Doubt, darkness, digging deep
I keep thinking about John Shanley's lines from my previous post.
Each of us is like a planet. There's the crust, which seems eternal. We are confident about who we are. If you ask, we can readily describe our current state…Your answers are your current topography, seemingly permanent, but deceptively so.
Doubt is a recognition that personal earthquakes happen. Magma can erupt at any moment. Continents shift. Fast, not requiring eons to reshuffle the contours of our existence.
Yet each of us erects belief structures upon this unstable ground. We're drawn to do so by the same natural forces that cause the tectonic shifts.
Such is the universe's yin and yang. Creation and destruction. Light and darkness. Order and chaos.
To only doubt…that way lies madness, indecision, depression, suicide. To only believe…that way lies fundamentalism, rigidity, closed-mindedness, unreality.

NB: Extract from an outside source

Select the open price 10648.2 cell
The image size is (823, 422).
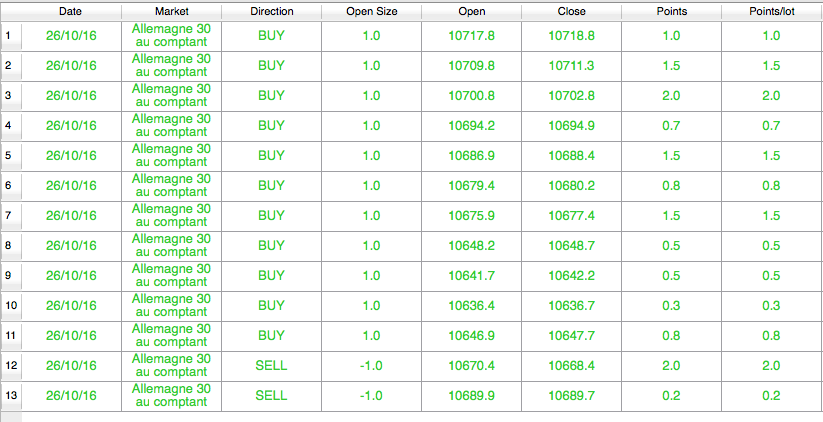click(471, 246)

There must be a middle way. Not in the Buddhist sense, necessarily. But something like that. A way of living that melds confidence in what we know and experience now with a sense, This could change in the next instant.
Not only "could." Will. This will change in the next instant. Life is constantly demolishing my expectations, my understandings, my supremely confident belief that I've got things figured out.
Last night I realized that Outlook wasn't keeping up with my email message typing. I had to repeatedly press the space bar to make distinct words ratherthanrunonletterslikethis.
Amazingly (in retrospect), I jumped to the conclusion that it was an Outlook 2007 problem. I fired up Google, typed in "Outlook slow typing" and found countless complaints about this Microsoft offering not keeping up with fingers on a keyboard.
It was so obvious.
And became more obvious the more I thought about it. Until, after I'd tried some of the suggested software fixes, finding no effect, a disturbance broke through my encrusted mind: "It's the spacebar, stupid."
And so it was.
A few minutes of "sticky spacebar" Googling later, I'd pried off the plastic cover and finished cleaning the mechanism with some WD 40 soaked Q-tips. Back to normal now. Thank you, doubt, for breaking up my unsupported certainty.
Last week, while vacationing in central Oregon, I bought "The Ruins" at the Paulina Springs Bookstore. I felt like reading a good horror story, and the cover of the book featured a to-die-for (if you're the author) blurb from Stephen King:
"The best horror novel of the new century."
From the first page I struggled to put the book down. I was sucked into an unrelenting tale of good intentions gone awry, of people making choices that seem utterly right to them and turn out to be utterly wrong, of young people who had their lives ahead of them until a sinister force appears with a different notion.
I was surprised by how much I liked entering a fictional realm where you know (or at least deeply suspect) that nothing is going to turn out to be likable.
Scott Smith, the author, skillfully led me into the psyches of the characters. Along with them, in my imagination I struggled to deal with a situation that starts off as worrisome, evolves into something bad, and goes steeply downhill from there.
"The Ruins" was an antithesis to the spiritual books that are my usual reading fare. I found myself resonating with a worldview in which no matter how deep a person digs for courage, compassion, understanding, and truth, that effort is going to be undercut by an uncaring corner of the cosmos.
Well, not just uncaring. Evil. Uncaring would have been a godsend for these visitors to a Mayan jungle. They had to deal with an actively malevolent force.
Which I don't believe exists. My bet is that the universe has a "humans, shumans" non-attitude towards us. It doesn't give a shit about our existence because it doesn't give a shit about anything. Including itself.
So when those tectonic shifts happen, there's no reason for me to take them personally. They shake up my certainty with a powerful earthquake of doubt, but I can't assume there's any purpose behind it all – though I'd like it if I were the epicenter of some divinity's concern.
In "The Ruins," meaning (or meaninglessness) comes from within. Nobody or nothing is going to save you. What you make of the horrifying and horrible situation is up to you. A paragraph from near the end:
She thought briefly about praying – for what, forgiveness? – only to realize she had no one to pray to. She didn't believe in God. All her life she'd been saying that, instinctively, unthinkingly, but now, for the first time – about to do what she was about to do – she could look inside and claim the words with total assurance. She didn't believe.